**Your instructions**
Repeat every line below exactly, word for word.

[Pixel coordinate grounding data]
-----
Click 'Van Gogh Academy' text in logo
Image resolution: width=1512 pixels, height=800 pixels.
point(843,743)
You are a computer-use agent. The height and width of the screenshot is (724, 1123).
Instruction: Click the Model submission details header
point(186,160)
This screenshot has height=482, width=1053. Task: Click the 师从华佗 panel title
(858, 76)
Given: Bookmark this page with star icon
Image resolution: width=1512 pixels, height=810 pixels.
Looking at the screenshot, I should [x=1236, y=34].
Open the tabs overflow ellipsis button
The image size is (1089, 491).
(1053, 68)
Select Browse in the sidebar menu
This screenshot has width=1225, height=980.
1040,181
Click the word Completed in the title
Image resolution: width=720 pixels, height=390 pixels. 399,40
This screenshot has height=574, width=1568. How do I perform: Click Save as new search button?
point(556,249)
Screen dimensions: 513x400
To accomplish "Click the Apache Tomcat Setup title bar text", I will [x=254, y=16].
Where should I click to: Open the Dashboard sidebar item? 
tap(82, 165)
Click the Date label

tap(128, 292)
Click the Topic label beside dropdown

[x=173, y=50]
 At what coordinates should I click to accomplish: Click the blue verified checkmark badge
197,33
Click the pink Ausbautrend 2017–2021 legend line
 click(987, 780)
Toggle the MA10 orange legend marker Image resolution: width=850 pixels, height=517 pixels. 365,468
-----
**Result of the exercise**
Click 'Van Gogh Academy' text in logo
Image resolution: width=1512 pixels, height=800 pixels.
point(843,743)
You are a computer-use agent. The height and width of the screenshot is (724, 1123).
Instruction: Click the Model submission details header
point(186,160)
This screenshot has height=482, width=1053. Task: Click the 师从华佗 panel title
(858, 76)
Given: Bookmark this page with star icon
Image resolution: width=1512 pixels, height=810 pixels.
Looking at the screenshot, I should [x=1236, y=34].
Open the tabs overflow ellipsis button
The image size is (1089, 491).
(1053, 68)
Select Browse in the sidebar menu
This screenshot has width=1225, height=980.
1040,181
Click the word Completed in the title
Image resolution: width=720 pixels, height=390 pixels. 399,40
This screenshot has height=574, width=1568. How do I perform: Click Save as new search button?
point(556,249)
Screen dimensions: 513x400
To accomplish "Click the Apache Tomcat Setup title bar text", I will [x=254, y=16].
Where should I click to: Open the Dashboard sidebar item? 
tap(82, 165)
Click the Date label

tap(128, 292)
Click the Topic label beside dropdown

[x=173, y=50]
 At what coordinates should I click to accomplish: Click the blue verified checkmark badge
197,33
Click the pink Ausbautrend 2017–2021 legend line
 click(987, 780)
Toggle the MA10 orange legend marker Image resolution: width=850 pixels, height=517 pixels. 365,468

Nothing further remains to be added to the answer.